De notre correspondante
à New York
LORSQU'UN potentiel d'action a parcouru un axone et parvient à son extrémité terminale, il agit sur les vésicules qui s'y trouvent et qui sont chargées de neurotransmetteurs. Les vésicules fusionnent avec la membrane présynaptique et libèrent leur contenu dans l'espace synaptique. Les neurotransmetteurs diffusent alors vers la membrane postsynaptique et transmettent l'information d'un neurone à l'autre.
Mais la synapse est le siège d'un autre phénomène : les événements synaptiques excitateurs miniatures, ou « minis ». Les vésicules présynaptiques libèrent spontanément (et non sous l'influence d'une excitation électrique) leurs neurotransmetteurs dans la synapse. Cette fuite de neurotransmetteurs est à l'origine de ce que l'on appelle une transmission synaptique miniature. Ces minisignaux surviennent sans interruption, même pendant le repos et le sommeil. Depuis leur observation il y a environ cinquante ans, on s'interroge sur leur portée fonctionnelle.
Une équipe dirigée par le Dr Erin M. Schuman, du California Institute of Technology à Pasadena, éclaircit leur mystère.
La synthèse des protéines.
Ces chercheurs ont exploré la synthèse des protéines dans les dendrites, afin de mieux comprendre comment cette synthèse est régulée par les événements synaptiques, un aspect largement inexploré.
Leurs travaux, décrits dans la revue « Science », ont été réalisés sur des cultures de neurones hippocampiques, essentiels pour la mémoire et l'apprentissage. La synthèse des protéines a été observée au cours du temps sous microscope, à l'aide d'un marqueur vert fluorescent.
Ils ont comparé la synthèse des protéines dendritiques après un blocage prolongé des seuls potentiels d'action, puis après blocage à la fois de ces potentiels d'action et des « minis ».
Les résultats sont révélateurs. Comparés aux dendrites témoins, les dendrites soumis au blocage prolongé des potentiels d'action montrent une diminution de synthèse des protéines. En revanche, les dendrites exposés au blocage à la fois des potentiels d'action et des « minis » montrent une augmentation de synthèse des protéines.
Cela suggère donc que les « minis » inhibent la synthèse des protéines. Les travaux précisent que les événements synaptiques miniatures exercent un effet rapide sur la synthèse globale des protéines dans les dendrites, mais également dans le corps cellulaire du neurone.
Une inhibition tonique.
« Ces données suggèrent que les "minis" procurent une inhibition tonique de la synthèse des protéines dans les neurones », résument les chercheurs.
Dans un second temps, ils ont majoré brièvement la libération des « minis » ; cela s'est traduit par une baisse de synthèse des protéines. Ainsi, une augmentation de la fréquence des « minis » peut majorer l'inhibition tonique de la synthèse des protéines.
« Ces résultats montrent que les "minis" peuvent réguler dans les deux directions la synthèse des protéines neuronales pendant un blocage d'activité chronique », concluent les chercheurs.
Ceci s'ajoute à d'autres rôles fonctionnels récemment suggérés pour les « minis », tel que réguler le comportement de la décharge neuronale et les événements de signalisation postsynaptiques qui sont importants pour la plasticité synaptique. De plus, les « minis » sont suffisants pour maintenir la densité des épines dendritiques et induire le groupement des récepteurs glutamate face à un blocage d'activité prolongé.

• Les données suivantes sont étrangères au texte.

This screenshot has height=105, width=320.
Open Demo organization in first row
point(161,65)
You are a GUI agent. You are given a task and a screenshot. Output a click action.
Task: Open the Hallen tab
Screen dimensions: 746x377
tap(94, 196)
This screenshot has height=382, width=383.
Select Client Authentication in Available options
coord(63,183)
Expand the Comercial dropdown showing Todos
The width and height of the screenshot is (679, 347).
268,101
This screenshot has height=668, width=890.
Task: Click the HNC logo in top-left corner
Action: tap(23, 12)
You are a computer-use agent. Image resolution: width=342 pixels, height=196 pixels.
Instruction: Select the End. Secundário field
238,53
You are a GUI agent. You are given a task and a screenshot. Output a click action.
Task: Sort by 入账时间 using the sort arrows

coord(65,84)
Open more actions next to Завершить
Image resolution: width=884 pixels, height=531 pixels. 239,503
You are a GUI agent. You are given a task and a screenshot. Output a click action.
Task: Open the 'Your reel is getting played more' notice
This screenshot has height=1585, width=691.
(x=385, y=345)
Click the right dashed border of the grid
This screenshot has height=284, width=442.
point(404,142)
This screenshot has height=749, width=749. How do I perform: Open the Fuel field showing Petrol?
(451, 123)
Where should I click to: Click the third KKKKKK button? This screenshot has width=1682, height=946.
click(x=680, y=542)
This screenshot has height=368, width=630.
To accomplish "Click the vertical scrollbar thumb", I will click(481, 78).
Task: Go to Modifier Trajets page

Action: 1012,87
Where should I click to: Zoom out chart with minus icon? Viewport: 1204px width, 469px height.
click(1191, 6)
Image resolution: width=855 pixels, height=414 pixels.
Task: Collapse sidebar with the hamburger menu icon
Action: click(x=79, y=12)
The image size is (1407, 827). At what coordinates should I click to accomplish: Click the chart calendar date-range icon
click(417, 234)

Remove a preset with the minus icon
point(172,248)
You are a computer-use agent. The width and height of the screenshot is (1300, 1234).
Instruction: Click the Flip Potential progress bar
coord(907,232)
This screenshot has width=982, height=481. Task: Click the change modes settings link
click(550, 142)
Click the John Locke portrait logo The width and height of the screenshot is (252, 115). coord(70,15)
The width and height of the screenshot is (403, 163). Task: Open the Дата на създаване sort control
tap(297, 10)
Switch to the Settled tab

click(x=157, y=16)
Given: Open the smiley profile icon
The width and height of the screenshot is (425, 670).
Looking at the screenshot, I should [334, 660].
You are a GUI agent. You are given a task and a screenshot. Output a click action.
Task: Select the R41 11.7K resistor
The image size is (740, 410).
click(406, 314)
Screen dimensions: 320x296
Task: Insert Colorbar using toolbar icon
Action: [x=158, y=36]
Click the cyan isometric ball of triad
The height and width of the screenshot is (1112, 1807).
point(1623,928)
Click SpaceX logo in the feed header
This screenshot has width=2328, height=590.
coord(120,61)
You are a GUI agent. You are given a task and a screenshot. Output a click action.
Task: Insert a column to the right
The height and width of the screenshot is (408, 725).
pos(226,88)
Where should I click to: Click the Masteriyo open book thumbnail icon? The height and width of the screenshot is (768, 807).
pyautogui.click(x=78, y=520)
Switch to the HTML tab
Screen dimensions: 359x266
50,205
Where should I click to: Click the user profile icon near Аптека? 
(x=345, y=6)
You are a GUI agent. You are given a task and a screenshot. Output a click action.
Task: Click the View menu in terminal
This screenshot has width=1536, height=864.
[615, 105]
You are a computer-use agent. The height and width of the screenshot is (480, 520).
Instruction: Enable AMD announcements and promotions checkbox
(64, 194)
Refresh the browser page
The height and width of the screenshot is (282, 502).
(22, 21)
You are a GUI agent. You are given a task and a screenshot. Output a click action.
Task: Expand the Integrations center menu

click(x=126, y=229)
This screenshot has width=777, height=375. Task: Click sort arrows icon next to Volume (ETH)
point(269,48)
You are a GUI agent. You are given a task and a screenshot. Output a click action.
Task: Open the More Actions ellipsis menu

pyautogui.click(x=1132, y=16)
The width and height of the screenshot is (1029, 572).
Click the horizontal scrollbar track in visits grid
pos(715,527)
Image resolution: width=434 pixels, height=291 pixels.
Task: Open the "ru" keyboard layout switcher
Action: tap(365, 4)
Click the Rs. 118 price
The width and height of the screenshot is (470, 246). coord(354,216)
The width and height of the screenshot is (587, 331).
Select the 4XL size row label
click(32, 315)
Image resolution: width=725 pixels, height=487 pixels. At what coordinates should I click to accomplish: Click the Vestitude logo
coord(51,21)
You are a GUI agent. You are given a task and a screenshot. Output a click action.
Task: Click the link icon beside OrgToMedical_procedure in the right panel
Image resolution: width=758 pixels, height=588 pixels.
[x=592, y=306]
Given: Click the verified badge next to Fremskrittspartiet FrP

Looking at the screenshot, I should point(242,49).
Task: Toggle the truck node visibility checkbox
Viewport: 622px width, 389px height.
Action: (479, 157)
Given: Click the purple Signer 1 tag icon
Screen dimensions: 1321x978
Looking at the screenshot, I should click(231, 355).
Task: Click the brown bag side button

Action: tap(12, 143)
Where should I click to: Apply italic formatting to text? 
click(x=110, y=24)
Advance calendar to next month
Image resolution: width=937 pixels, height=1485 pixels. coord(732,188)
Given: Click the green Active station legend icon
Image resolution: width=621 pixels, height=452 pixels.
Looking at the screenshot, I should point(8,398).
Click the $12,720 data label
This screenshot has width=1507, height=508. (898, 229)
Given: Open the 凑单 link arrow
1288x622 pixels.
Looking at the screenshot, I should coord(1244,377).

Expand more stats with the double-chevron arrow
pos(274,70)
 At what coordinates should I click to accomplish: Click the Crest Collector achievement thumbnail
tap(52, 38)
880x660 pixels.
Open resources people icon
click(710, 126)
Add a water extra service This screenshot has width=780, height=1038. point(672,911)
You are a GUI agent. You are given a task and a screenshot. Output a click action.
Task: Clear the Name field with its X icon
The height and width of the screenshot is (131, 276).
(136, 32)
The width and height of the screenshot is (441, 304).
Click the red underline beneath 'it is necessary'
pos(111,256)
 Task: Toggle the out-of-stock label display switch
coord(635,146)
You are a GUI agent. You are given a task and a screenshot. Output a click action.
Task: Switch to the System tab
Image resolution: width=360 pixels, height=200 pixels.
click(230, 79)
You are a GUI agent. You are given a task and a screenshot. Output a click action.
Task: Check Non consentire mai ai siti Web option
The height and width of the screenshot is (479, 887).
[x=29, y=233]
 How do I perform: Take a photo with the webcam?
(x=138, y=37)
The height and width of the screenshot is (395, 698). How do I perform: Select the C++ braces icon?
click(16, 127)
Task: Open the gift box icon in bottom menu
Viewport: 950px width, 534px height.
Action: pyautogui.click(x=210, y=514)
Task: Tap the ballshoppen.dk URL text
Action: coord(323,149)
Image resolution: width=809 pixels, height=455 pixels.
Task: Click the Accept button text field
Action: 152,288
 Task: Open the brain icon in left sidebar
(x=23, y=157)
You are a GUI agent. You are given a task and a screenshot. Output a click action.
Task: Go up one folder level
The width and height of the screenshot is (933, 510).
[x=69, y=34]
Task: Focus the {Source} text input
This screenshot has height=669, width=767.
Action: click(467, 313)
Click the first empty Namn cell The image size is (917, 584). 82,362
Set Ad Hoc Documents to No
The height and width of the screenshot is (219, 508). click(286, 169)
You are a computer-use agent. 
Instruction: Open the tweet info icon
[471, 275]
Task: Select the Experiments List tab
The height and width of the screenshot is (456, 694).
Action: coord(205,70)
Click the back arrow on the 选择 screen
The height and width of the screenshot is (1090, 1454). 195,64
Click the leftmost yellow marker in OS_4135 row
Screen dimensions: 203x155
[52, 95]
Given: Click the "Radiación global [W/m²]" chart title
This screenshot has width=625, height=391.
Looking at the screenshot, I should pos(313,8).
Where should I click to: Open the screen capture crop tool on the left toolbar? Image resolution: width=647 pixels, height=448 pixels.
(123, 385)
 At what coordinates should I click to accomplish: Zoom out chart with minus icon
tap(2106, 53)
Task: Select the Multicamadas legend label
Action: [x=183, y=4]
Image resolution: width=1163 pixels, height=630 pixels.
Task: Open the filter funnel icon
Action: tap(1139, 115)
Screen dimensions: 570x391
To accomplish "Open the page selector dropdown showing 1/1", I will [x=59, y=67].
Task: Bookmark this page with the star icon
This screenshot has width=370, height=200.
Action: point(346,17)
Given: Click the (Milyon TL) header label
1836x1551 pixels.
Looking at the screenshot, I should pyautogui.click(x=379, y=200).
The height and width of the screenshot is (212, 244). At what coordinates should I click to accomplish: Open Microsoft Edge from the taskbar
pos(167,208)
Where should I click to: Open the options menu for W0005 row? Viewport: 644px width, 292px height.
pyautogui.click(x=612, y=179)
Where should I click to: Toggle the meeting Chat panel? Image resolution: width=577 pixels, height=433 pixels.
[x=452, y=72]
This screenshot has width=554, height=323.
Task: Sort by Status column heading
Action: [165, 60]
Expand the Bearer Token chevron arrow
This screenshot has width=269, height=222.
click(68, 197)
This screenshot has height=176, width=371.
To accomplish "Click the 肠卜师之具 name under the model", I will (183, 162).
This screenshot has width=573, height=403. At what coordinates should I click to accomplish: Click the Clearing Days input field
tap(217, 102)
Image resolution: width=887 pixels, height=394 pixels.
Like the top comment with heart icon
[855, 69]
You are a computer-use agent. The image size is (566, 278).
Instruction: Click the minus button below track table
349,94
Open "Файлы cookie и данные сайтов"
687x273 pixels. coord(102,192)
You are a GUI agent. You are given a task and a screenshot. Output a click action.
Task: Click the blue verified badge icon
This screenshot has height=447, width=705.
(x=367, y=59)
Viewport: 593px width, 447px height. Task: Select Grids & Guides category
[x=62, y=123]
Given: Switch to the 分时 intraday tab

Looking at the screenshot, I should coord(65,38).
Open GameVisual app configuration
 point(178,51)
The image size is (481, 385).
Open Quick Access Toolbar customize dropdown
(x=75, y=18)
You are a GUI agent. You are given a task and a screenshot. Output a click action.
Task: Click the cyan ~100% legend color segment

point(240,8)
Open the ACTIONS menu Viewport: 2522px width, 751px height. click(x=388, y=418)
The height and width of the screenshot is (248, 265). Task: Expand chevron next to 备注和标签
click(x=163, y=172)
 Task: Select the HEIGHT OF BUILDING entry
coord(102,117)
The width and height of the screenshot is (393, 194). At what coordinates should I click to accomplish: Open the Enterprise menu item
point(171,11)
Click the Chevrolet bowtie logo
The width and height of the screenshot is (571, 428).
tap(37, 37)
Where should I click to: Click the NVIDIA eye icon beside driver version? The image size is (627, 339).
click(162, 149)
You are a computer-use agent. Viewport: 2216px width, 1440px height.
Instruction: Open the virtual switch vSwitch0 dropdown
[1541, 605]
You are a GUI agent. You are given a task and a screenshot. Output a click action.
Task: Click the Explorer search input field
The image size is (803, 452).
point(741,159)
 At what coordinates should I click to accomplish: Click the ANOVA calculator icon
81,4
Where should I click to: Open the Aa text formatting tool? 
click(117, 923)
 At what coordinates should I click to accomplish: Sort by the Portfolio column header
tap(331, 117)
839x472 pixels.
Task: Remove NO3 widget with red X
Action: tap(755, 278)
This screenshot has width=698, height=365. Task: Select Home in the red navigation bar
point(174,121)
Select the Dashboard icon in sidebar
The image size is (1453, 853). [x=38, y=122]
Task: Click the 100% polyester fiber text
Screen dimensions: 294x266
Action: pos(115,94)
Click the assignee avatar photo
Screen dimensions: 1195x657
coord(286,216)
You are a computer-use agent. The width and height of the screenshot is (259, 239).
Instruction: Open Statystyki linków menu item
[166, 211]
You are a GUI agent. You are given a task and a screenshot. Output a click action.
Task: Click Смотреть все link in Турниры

« Les changements rapides de la synthèse protéique locale aux sites synaptiques représentent un important mécanisme contribuant aux changements de force synaptique, qui pourrait sous-tendre en fin de compte la conservation au long cours de la mémoire », observent les chercheurs.
A n'en pas douter, les « minis » n'ont pas fini de faire parler d'eux.
« Science », 25 juin 2004, p. 1 979.